La contestation des frais imposés aux fonctionnaires et aux salariés souhaitant poursuivre des études universitaires selon le régime du « temps aménagé » prend de l’ampleur. La Coordination nationale représentant les personnes concernées a annoncé une manifestation devant le Parlement, à Rabat, dimanche 23 août à partir de 10 heures.
Cette mobilisation intervient sur fond de désaccord autour de la nature même de ce dispositif et des limites du principe de gratuité de l’enseignement public. La Coordination considère que la tarification appliquée à ces étudiants constitue une atteinte à l’égalité des chances dans l’accès à l’enseignement supérieur. Le ministère, pour sa part, justifie ces frais par les charges supplémentaires qu’entraîne l’organisation des cours en dehors des horaires universitaires habituels.

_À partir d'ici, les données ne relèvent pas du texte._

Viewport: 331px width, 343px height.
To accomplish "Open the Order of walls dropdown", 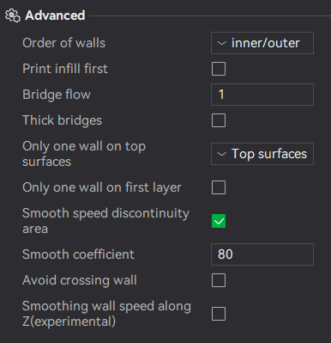I will click(262, 43).
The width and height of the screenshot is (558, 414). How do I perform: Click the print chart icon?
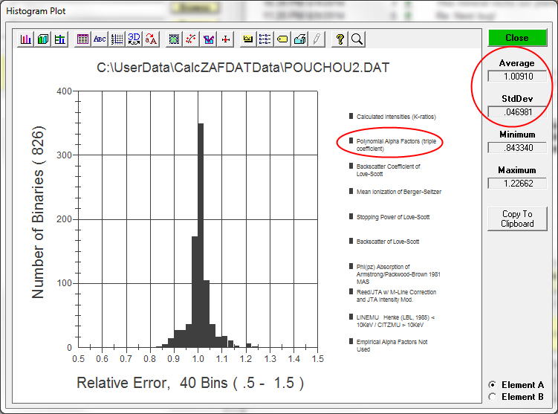click(x=299, y=39)
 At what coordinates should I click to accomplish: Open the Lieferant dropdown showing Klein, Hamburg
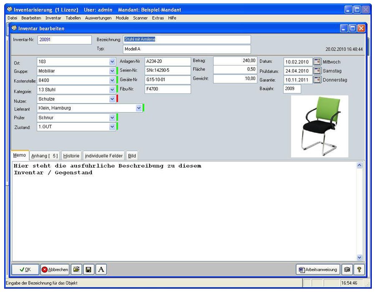click(139, 108)
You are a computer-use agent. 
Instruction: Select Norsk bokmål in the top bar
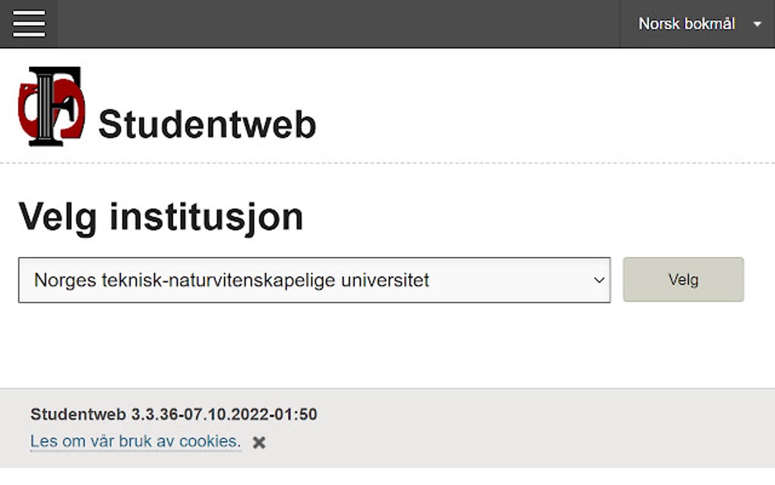click(686, 24)
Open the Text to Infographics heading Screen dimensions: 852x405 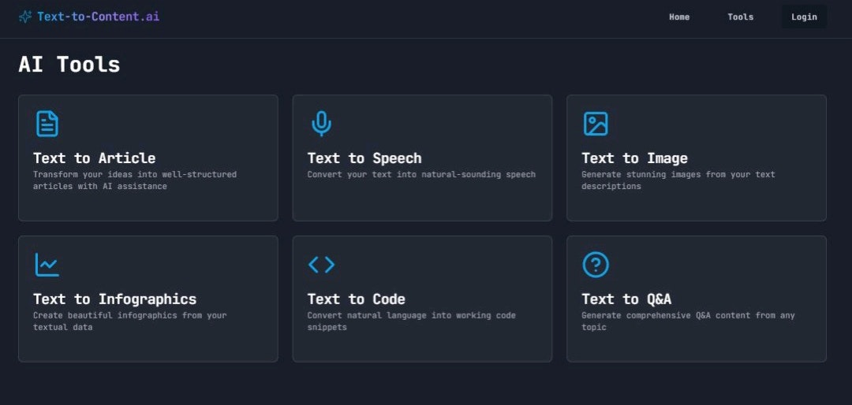click(x=114, y=299)
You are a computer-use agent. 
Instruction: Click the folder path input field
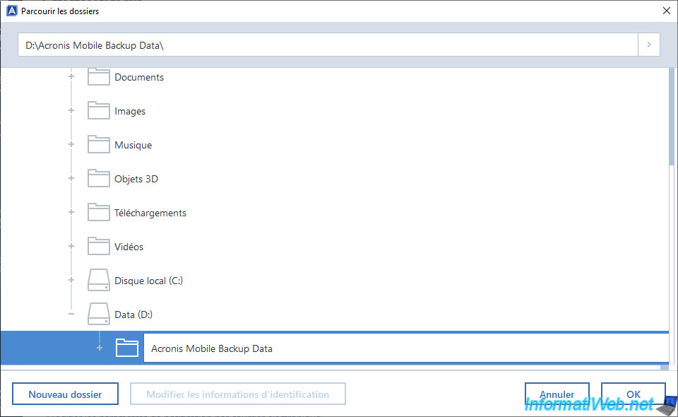pyautogui.click(x=328, y=45)

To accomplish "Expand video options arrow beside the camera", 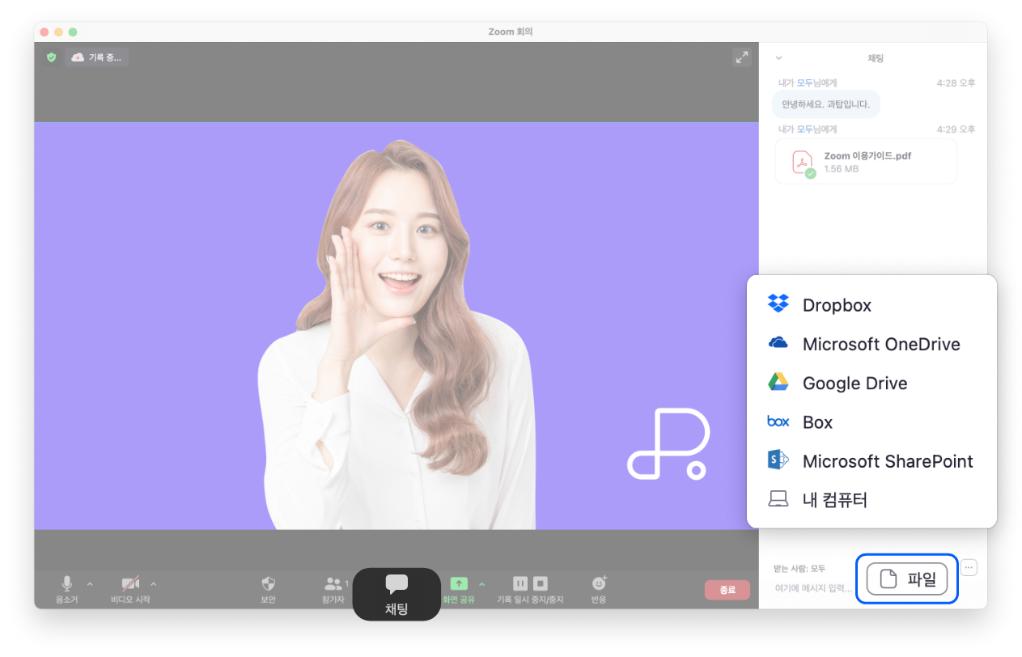I will (x=154, y=583).
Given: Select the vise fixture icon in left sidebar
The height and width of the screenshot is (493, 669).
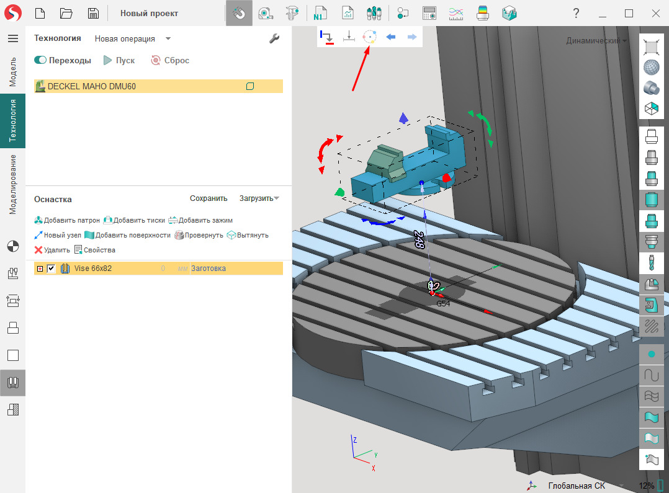Looking at the screenshot, I should click(x=12, y=383).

Le mouvement bénéficie du soutien de sept centrales et organisations syndicales : l’Union générale des travailleurs du Maroc, la Fédération démocratique du travail, l’Union marocaine du travail, la Fédération nationale de l’enseignement–Orientation démocratique, la Confédération démocratique du travail, l’Union nationale du travail au Maroc et l’Organisation démocratique du travail.
Cette large mobilisation a fait évoluer le dossier. Initialement perçu comme une revendication propre à une catégorie de fonctionnaires et de salariés, il revêt désormais une dimension sociale et syndicale plus vaste. En jeu, la possibilité de concilier activité professionnelle et études universitaires, mais aussi le droit des travailleurs à améliorer leurs qualifications et leurs perspectives de carrière.
La Coordination réclame l’annulation des frais prévus pour les bénéficiaires du temps aménagé. Elle conteste notamment l’article 81 de la loi n° 59.24 relative à l’enseignement supérieur et à la recherche scientifique. Ce texte autorise les établissements universitaires à proposer des formations payantes dans deux cadres : la formation initiale dispensée selon des horaires aménagés et la formation continue. Il permet également d’organiser des cursus accrédités en temps aménagé au profit des salariés des secteurs public et privé ainsi que de toute personne souhaitant en bénéficier.
Le différend ne porte donc pas uniquement sur le montant demandé. Il touche plus largement à la conception de la politique publique d’enseignement supérieur destinée aux actifs. Pour les syndicats, le temps aménagé constitue le prolongement du droit du travailleur à l’éducation et à la formation. Le ministère y voit plutôt une formule parallèle, destinée à ceux qui ne peuvent suivre les cours aux horaires ordinaires.
Selon l’argumentaire officiel, l’organisation de cours le soir ou le week-end nécessite la mobilisation de moyens humains et logistiques supplémentaires : enseignants-chercheurs, personnel administratif, laboratoires et infrastructures universitaires. Le coût de ce dispositif serait donc distinct de celui des formations ordinaires.
Le ministère établit ainsi une différence entre la gratuité de l’enseignement universitaire dans son cadre habituel et le temps aménagé, considéré comme une offre spécifique générant des dépenses additionnelles. Une distinction que rejettent les syndicats, pour lesquels un changement d’horaire ne devrait pas remettre en cause la gratuité de l’accès à l’université publique.
Le débat oppose ainsi deux logiques difficiles à concilier : celle d’un droit à l’enseignement qui devrait rester accessible indépendamment de la situation professionnelle de l’étudiant, et celle du financement d’une formation organisée en dehors du fonctionnement universitaire ordinaire.
Même si l’existence de coûts supplémentaires peut être admise, une question de fond demeure : le fait d’étudier le soir ou le week-end suffit-il à transformer une formation universitaire publique en prestation payante ?
À l’approche de la manifestation nationale, les syndicats maintiennent leur exigence de gratuité et d’égalité des chances. Reste à savoir si l’élargissement de la mobilisation conduira le ministère de l’Enseignement supérieur à réexaminer son dispositif.